* Aufgabe: Gib bitte die Zeilen von der Zeile mit „Toggle the autoplay switch“ bis einschließlich der Zeile mit „Looking at the screenshot, I should 28,20.“ wortgetreu wieder.

====

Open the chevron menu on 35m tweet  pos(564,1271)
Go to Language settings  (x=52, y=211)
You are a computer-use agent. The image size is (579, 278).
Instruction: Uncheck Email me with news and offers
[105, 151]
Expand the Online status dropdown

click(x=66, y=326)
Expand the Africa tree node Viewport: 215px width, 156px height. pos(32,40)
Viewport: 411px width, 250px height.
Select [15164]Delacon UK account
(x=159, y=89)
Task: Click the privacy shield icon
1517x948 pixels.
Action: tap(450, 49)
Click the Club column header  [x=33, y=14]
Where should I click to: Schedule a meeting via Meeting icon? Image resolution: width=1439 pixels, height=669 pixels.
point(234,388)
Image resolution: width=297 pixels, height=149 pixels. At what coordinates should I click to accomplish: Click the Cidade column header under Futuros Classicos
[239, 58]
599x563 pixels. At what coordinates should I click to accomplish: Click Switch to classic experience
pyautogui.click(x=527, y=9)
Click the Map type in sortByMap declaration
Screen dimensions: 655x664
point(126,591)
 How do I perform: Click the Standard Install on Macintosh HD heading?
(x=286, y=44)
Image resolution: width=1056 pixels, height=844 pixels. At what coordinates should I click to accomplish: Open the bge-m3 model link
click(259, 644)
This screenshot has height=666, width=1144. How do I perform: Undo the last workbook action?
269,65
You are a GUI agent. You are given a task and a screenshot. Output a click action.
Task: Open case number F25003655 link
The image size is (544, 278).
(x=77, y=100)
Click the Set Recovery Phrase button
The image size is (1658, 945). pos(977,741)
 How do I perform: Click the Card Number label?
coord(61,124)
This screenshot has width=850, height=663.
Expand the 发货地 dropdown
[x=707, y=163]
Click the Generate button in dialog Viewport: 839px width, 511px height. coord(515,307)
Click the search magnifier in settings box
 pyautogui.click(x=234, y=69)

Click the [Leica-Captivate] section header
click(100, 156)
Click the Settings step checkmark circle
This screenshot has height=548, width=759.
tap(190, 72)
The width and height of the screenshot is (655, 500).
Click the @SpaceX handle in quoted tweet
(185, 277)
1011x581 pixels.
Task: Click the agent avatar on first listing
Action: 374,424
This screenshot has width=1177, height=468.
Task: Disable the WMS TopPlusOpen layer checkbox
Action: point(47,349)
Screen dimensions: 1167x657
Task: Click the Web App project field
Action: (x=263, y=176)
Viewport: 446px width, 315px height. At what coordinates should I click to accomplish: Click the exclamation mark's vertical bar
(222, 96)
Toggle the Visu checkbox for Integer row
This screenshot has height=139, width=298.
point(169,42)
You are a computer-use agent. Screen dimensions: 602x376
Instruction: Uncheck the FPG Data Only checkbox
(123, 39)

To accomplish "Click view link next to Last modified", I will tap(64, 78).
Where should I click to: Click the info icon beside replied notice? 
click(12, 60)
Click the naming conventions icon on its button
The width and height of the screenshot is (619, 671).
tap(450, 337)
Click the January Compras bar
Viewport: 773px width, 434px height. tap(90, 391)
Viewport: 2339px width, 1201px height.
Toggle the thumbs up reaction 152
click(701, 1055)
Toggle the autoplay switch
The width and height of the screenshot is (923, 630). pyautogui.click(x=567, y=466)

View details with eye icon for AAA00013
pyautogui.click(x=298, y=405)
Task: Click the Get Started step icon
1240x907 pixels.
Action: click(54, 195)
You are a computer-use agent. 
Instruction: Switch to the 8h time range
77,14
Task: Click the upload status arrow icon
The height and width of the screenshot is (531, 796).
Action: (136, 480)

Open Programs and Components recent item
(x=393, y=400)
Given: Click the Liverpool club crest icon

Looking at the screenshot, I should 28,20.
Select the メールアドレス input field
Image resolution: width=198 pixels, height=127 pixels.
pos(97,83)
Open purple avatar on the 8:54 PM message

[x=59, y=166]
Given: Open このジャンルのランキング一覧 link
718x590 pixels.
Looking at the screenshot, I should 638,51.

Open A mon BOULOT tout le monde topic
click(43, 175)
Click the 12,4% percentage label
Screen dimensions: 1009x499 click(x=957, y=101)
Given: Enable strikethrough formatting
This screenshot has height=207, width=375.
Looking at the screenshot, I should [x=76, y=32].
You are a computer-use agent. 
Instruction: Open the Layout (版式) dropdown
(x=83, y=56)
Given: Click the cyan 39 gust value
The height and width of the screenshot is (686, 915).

====

* Lösung:
Toggle the autoplay switch
The width and height of the screenshot is (923, 630). pyautogui.click(x=567, y=466)

View details with eye icon for AAA00013
pyautogui.click(x=298, y=405)
Task: Click the Get Started step icon
1240x907 pixels.
Action: click(54, 195)
You are a computer-use agent. 
Instruction: Switch to the 8h time range
77,14
Task: Click the upload status arrow icon
The height and width of the screenshot is (531, 796).
Action: (136, 480)

Open Programs and Components recent item
(x=393, y=400)
Given: Click the Liverpool club crest icon

Looking at the screenshot, I should 28,20.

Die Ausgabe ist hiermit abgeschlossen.